* **PROBLEM REQUIREMENTS**
Reproduce every line of the records below without changing a single character.

* **Word and element location data**
• • • •

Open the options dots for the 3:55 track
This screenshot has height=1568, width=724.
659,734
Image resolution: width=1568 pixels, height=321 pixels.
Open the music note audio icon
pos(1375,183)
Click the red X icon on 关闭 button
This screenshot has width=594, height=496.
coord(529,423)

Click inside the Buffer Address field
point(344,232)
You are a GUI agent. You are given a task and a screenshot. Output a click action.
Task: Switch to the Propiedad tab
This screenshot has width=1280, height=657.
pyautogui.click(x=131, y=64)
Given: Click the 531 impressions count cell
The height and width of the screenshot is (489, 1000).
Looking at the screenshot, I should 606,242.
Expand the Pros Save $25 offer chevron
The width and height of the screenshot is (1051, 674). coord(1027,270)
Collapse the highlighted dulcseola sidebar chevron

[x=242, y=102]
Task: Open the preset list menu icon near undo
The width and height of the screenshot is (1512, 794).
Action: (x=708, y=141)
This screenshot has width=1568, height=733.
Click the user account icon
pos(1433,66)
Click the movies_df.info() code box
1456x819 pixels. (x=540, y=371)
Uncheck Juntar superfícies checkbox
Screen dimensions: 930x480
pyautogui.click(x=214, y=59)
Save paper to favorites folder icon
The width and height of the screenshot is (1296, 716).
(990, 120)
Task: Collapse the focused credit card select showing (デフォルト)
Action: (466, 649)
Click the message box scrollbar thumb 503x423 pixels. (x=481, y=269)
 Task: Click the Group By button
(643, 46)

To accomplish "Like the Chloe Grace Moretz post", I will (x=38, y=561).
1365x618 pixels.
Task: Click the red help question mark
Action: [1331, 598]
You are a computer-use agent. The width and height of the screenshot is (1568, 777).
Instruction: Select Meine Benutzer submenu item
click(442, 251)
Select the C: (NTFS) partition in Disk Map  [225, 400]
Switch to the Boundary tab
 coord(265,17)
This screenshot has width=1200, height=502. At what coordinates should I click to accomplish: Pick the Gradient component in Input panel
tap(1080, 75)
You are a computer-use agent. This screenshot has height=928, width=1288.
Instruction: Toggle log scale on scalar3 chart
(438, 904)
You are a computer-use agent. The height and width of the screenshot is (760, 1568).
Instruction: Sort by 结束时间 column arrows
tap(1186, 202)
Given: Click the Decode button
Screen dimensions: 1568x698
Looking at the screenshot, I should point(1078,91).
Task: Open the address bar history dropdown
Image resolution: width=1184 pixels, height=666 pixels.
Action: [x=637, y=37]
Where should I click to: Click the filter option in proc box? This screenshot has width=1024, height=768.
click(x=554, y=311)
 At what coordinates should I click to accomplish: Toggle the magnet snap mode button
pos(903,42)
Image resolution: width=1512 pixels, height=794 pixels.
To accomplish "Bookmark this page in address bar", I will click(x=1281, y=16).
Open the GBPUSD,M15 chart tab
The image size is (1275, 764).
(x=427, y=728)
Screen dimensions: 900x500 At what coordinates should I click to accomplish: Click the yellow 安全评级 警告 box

• • • •

* **SOLVED PROBLEM**
Open the options dots for the 3:55 track
This screenshot has height=1568, width=724.
659,734
Image resolution: width=1568 pixels, height=321 pixels.
Open the music note audio icon
pos(1375,183)
Click the red X icon on 关闭 button
This screenshot has width=594, height=496.
coord(529,423)

Click inside the Buffer Address field
point(344,232)
You are a GUI agent. You are given a task and a screenshot. Output a click action.
Task: Switch to the Propiedad tab
This screenshot has width=1280, height=657.
pyautogui.click(x=131, y=64)
Given: Click the 531 impressions count cell
The height and width of the screenshot is (489, 1000).
Looking at the screenshot, I should 606,242.
Expand the Pros Save $25 offer chevron
The width and height of the screenshot is (1051, 674). coord(1027,270)
Collapse the highlighted dulcseola sidebar chevron

[x=242, y=102]
Task: Open the preset list menu icon near undo
The width and height of the screenshot is (1512, 794).
Action: (x=708, y=141)
This screenshot has width=1568, height=733.
Click the user account icon
pos(1433,66)
Click the movies_df.info() code box
1456x819 pixels. (x=540, y=371)
Uncheck Juntar superfícies checkbox
Screen dimensions: 930x480
pyautogui.click(x=214, y=59)
Save paper to favorites folder icon
The width and height of the screenshot is (1296, 716).
(990, 120)
Task: Collapse the focused credit card select showing (デフォルト)
Action: (466, 649)
Click the message box scrollbar thumb 503x423 pixels. (x=481, y=269)
 Task: Click the Group By button
(643, 46)

To accomplish "Like the Chloe Grace Moretz post", I will (x=38, y=561).
1365x618 pixels.
Task: Click the red help question mark
Action: [1331, 598]
You are a computer-use agent. The width and height of the screenshot is (1568, 777).
Instruction: Select Meine Benutzer submenu item
click(442, 251)
Select the C: (NTFS) partition in Disk Map  [225, 400]
Switch to the Boundary tab
 coord(265,17)
This screenshot has width=1200, height=502. At what coordinates should I click to accomplish: Pick the Gradient component in Input panel
tap(1080, 75)
You are a computer-use agent. This screenshot has height=928, width=1288.
Instruction: Toggle log scale on scalar3 chart
(438, 904)
You are a computer-use agent. The height and width of the screenshot is (760, 1568).
Instruction: Sort by 结束时间 column arrows
tap(1186, 202)
Given: Click the Decode button
Screen dimensions: 1568x698
Looking at the screenshot, I should point(1078,91).
Task: Open the address bar history dropdown
Image resolution: width=1184 pixels, height=666 pixels.
Action: [x=637, y=37]
Where should I click to: Click the filter option in proc box? This screenshot has width=1024, height=768.
click(x=554, y=311)
 At what coordinates should I click to accomplish: Toggle the magnet snap mode button
pos(903,42)
Image resolution: width=1512 pixels, height=794 pixels.
To accomplish "Bookmark this page in address bar", I will click(x=1281, y=16).
Open the GBPUSD,M15 chart tab
The image size is (1275, 764).
(x=427, y=728)
Screen dimensions: 900x500 At what coordinates should I click to accomplish: Click the yellow 安全评级 警告 box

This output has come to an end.